# Introduction to Numpy

## Introduction 



Many of the libraries you will use to perform data analysis in Python, as well as many of the mathematical functions you'll use, will involve working with Numpy. Numpy (short for Numerical Python) is used for numeric computing and includes support for multi-dimensional arrays and matrices along with a variety of mathematical functions to apply to them. In this lesson, we will learn about Numpy's primary data structures and how to apply some basic math functions to them.

## Importing Numpy



In order to use Numpy, you must first import it. It is common to also **alias** it to *np* using the as keyword so that you don't have to spell out "numpy" every time you want to call one of its methods.

In [2]:
#Import numpy here
import numpy as np

Once the library has been imported, it is ready to use.

## Numpy Arrays



The basic data structures in Numpy are **arrays**, which can be used to represent tabular data. 

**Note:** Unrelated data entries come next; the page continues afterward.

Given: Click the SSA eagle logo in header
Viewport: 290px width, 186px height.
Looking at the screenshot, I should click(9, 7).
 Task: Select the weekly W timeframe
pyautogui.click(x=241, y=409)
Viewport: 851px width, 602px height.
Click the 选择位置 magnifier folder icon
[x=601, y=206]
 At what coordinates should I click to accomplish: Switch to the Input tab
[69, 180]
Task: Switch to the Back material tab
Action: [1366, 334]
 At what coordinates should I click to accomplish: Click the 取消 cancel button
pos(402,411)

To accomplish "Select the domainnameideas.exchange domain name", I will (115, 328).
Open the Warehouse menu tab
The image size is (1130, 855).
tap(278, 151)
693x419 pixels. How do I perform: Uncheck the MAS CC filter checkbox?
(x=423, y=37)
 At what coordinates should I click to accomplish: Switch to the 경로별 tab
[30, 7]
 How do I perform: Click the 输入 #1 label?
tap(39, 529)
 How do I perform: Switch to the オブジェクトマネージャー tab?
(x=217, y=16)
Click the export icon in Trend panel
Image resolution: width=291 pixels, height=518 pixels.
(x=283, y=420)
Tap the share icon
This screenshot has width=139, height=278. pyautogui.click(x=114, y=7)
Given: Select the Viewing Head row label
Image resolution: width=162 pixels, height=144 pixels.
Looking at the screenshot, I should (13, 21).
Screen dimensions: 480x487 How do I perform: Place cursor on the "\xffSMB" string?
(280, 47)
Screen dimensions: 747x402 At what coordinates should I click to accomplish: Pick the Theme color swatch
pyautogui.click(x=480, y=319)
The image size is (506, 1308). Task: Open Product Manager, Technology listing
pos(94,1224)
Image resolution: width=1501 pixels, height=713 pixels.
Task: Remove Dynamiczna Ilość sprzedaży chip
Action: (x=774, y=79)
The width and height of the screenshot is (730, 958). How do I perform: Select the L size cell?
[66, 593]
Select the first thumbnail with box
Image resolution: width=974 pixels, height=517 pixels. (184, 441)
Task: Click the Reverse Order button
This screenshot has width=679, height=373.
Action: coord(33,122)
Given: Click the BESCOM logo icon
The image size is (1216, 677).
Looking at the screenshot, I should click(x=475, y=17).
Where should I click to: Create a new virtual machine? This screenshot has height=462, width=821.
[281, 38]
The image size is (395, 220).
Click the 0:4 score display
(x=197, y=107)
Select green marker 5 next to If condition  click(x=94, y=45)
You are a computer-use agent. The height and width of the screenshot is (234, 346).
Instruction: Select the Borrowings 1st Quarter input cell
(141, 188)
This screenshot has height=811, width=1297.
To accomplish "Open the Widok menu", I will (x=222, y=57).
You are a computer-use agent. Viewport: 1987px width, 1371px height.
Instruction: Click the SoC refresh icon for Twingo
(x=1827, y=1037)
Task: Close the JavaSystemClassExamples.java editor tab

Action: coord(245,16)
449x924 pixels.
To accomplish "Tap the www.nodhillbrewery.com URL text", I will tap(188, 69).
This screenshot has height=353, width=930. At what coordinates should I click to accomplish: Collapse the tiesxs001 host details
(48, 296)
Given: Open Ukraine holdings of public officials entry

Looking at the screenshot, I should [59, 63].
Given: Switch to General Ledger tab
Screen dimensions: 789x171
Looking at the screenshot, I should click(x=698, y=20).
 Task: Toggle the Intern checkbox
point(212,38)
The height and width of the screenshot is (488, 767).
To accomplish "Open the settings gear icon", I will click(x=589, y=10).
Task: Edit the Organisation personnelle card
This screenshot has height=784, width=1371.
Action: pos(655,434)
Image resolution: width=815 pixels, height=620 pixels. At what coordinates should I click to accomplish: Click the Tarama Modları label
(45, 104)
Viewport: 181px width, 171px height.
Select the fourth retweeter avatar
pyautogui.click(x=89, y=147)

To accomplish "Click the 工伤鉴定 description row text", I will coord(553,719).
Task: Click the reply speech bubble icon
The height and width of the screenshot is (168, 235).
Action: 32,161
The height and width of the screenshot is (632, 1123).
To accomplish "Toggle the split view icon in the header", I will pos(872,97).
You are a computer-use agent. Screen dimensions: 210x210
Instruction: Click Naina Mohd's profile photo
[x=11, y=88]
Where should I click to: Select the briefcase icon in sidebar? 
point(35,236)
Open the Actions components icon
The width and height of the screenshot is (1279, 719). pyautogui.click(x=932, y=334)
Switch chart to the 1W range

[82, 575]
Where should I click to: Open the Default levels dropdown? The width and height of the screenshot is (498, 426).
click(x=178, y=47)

You can think of arrays as lists of lists, where all the elements of a list are of the same type (typically numeric since the reason you use Numpy is to do numeric computing). A matrix is just a two-dimensional array.


In [3]:
# 2D Array with ones
np.ones((10,4))

array([[1., 1., 1., 1.],
       [1., 1., 1., 1.],
       [1., 1., 1., 1.],
       [1., 1., 1., 1.],
       [1., 1., 1., 1.],
       [1., 1., 1., 1.],
       [1., 1., 1., 1.],
       [1., 1., 1., 1.],
       [1., 1., 1., 1.],
       [1., 1., 1., 1.]])

In [8]:
# 2D Array with zeros
np.zeros((10,4))

array([[0., 0., 0., 0.],
       [0., 0., 0., 0.],
       [0., 0., 0., 0.],
       [0., 0., 0., 0.],
       [0., 0., 0., 0.],
       [0., 0., 0., 0.],
       [0., 0., 0., 0.],
       [0., 0., 0., 0.],
       [0., 0., 0., 0.],
       [0., 0., 0., 0.]])

In [14]:
#Random 2d
a = np.random.random((10,4))
print(a)

[[0.01617942 0.38996265 0.97977879 0.58779777]
 [0.11216654 0.45869984 0.62367699 0.73824416]
 [0.58843779 0.82022847 0.26977629 0.12227111]
 [0.10413465 0.7642684  0.96471988 0.20501096]
 [0.43361536 0.78573036 0.33606134 0.10963201]
 [0.86130959 0.70943598 0.58564387 0.83752222]
 [0.7338895  0.71569929 0.59480651 0.09247232]
 [0.34927051 0.69189658 0.63272394 0.01007629]
 [0.09834709 0.62673641 0.22014677 0.23410377]
 [0.11161805 0.19474381 0.9619925  0.58782724]]


The **size** of an array is the total number of elements in every list.  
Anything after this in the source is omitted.